Death Makes a Holiday
- Author: David J. Skal
- Language: English
- Subject: Halloween
- Genre: Nonfiction
- Publisher: Bloomsbury USA
- Publication date: September 21, 2002
- Publication place: United States
- Media type: Hardcover
- Pages: 224
- ISBN: 9781582342306

= Death Makes a Holiday =

Book by David J. Skal

Death Makes a Holiday: A Cultural History of Halloween is a 2002 non-fiction book by David J. Skal.

==Book summary==
The book talks about the history of Halloween such as exploring its dark Celtic history and talking about why it was evolved. The author travels throughout the United States and reviews people about what they think of Halloween such as people that go to extraordinary lengths, businessmen who see Halloween in terms of money, and practicing witches. The book tries to explain what the many rituals and traditions say about people's psyche.
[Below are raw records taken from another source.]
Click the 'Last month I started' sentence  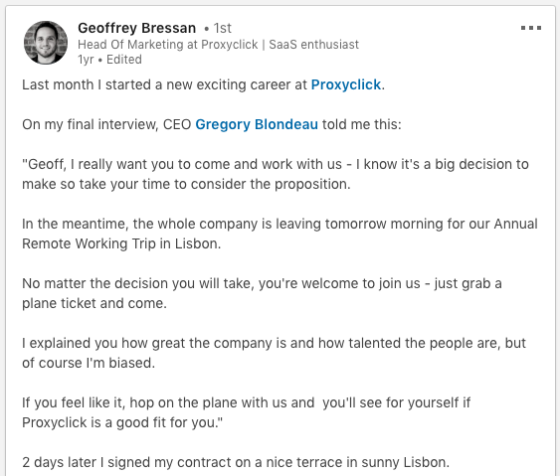204,85
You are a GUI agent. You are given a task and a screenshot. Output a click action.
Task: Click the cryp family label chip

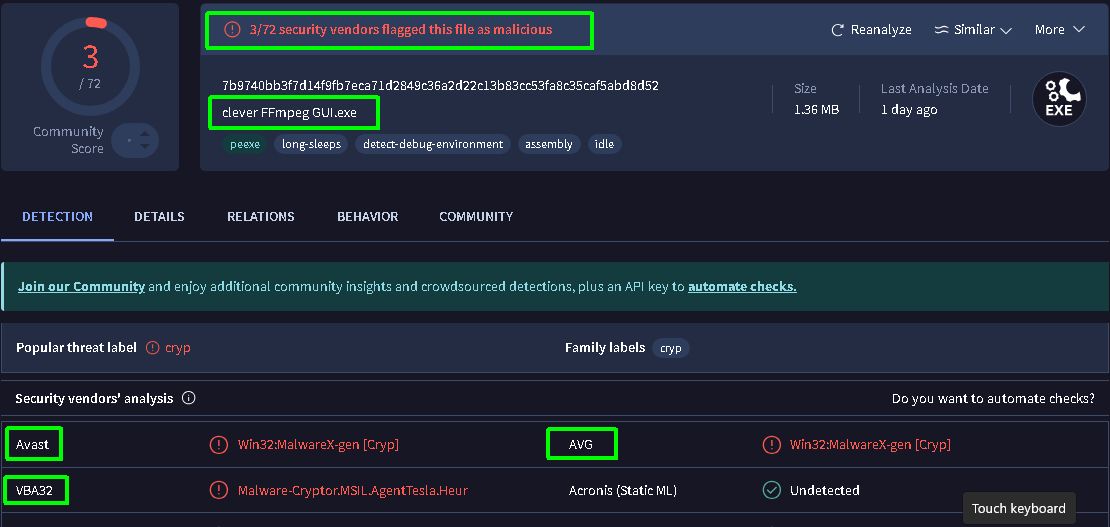point(671,348)
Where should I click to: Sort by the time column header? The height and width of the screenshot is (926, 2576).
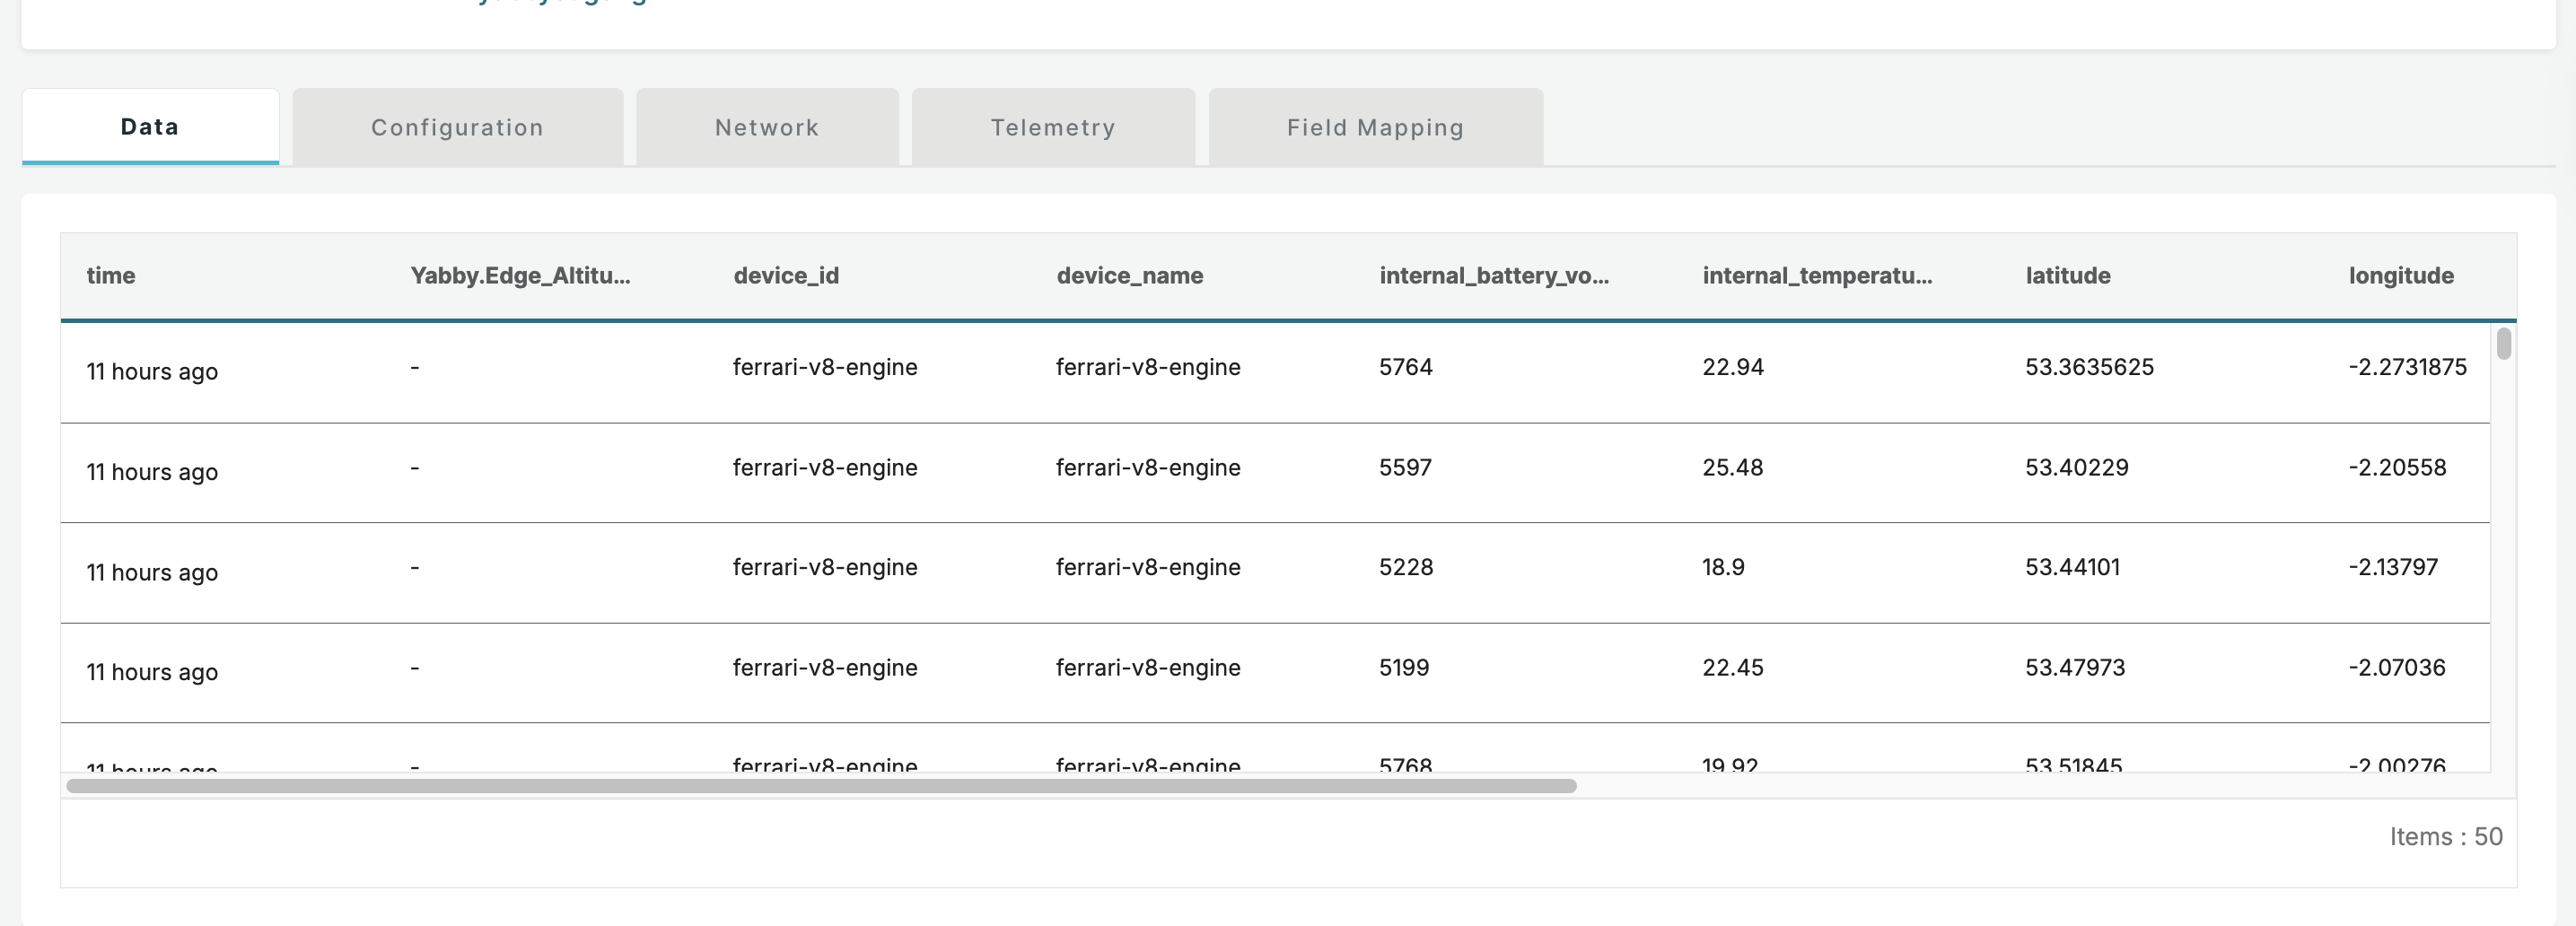click(x=111, y=276)
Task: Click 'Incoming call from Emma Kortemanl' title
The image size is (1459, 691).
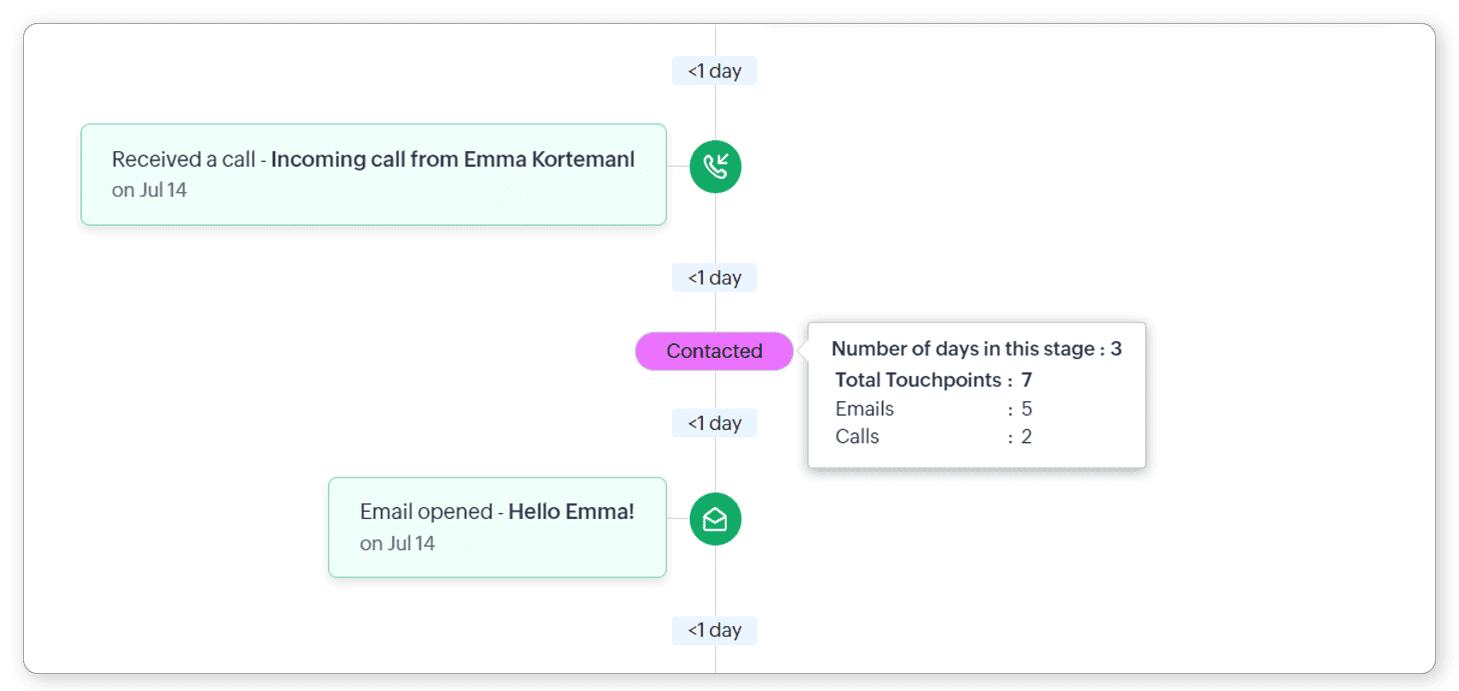Action: pos(452,160)
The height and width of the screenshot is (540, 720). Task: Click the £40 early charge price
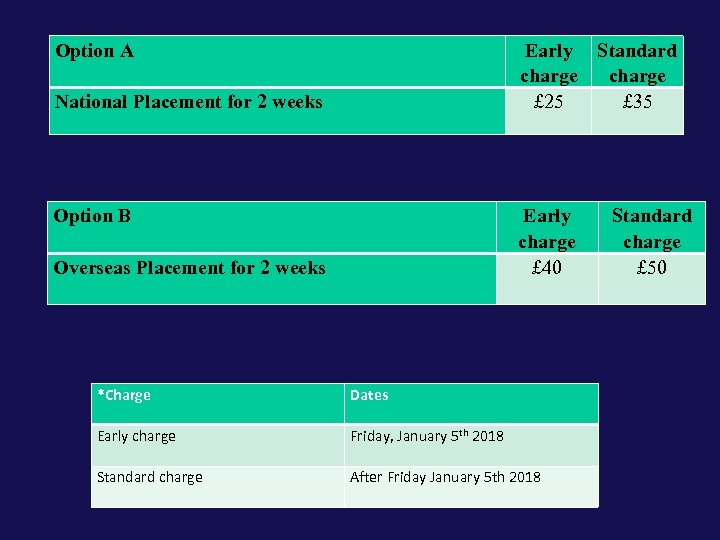click(547, 268)
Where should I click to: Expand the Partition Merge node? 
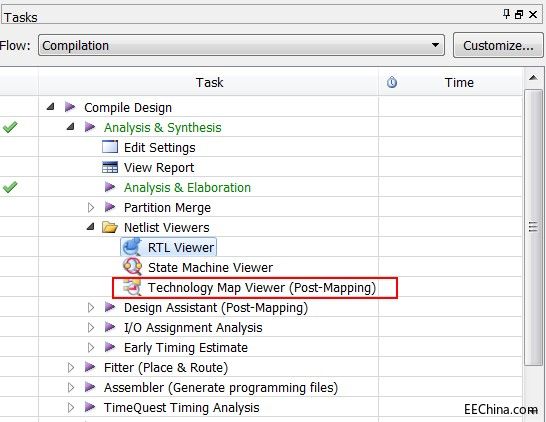[91, 208]
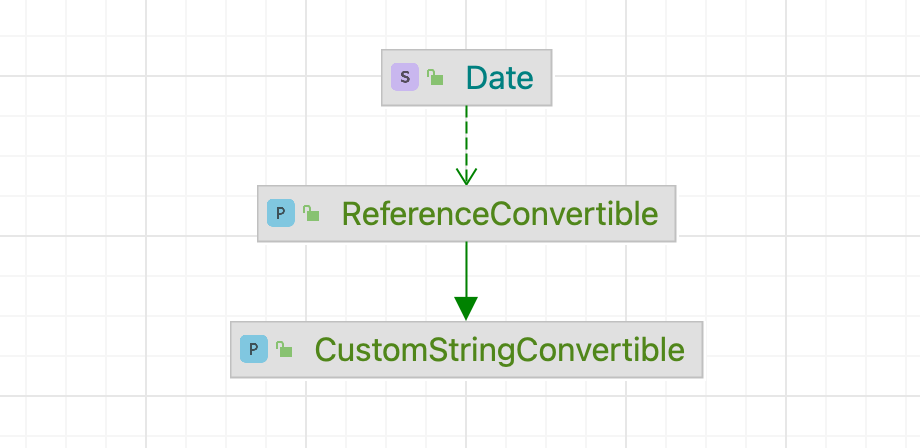Click empty grid left of CustomStringConvertible
The width and height of the screenshot is (920, 448).
pyautogui.click(x=110, y=349)
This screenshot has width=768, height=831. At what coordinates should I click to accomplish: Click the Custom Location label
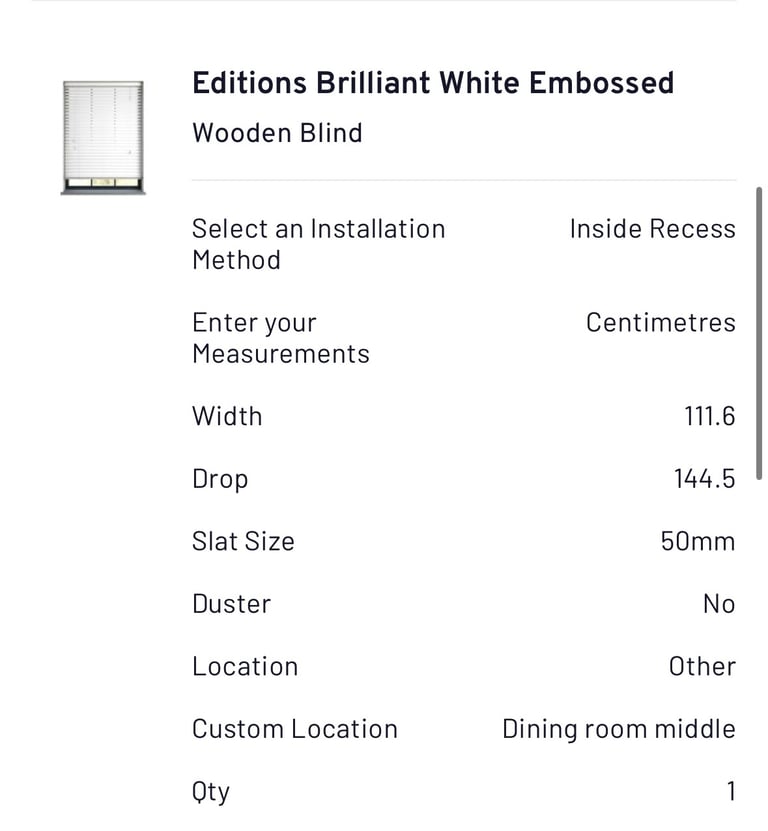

It talks about such things as myths, horror films, and haunted houses.

==Reception==
A review from the book The Year's Best Fantasy and Horror says, "Death Makes a Holiday: A Cultural History of Halloween is an entertaining dissection of the holiday horror aficionados love best by an expert in pop culture. I was hooked from the first chapter, which explores the urban myth of poisoned and booby-trapped candy". The book was used as a reference in the books Salem: Place, Myth, and Memory, The Cute and the Cool: Wondrous Innocence and Modern American Children's Culture, and From Shaman to Scientist: Essays on Humanity's Search for Spirits.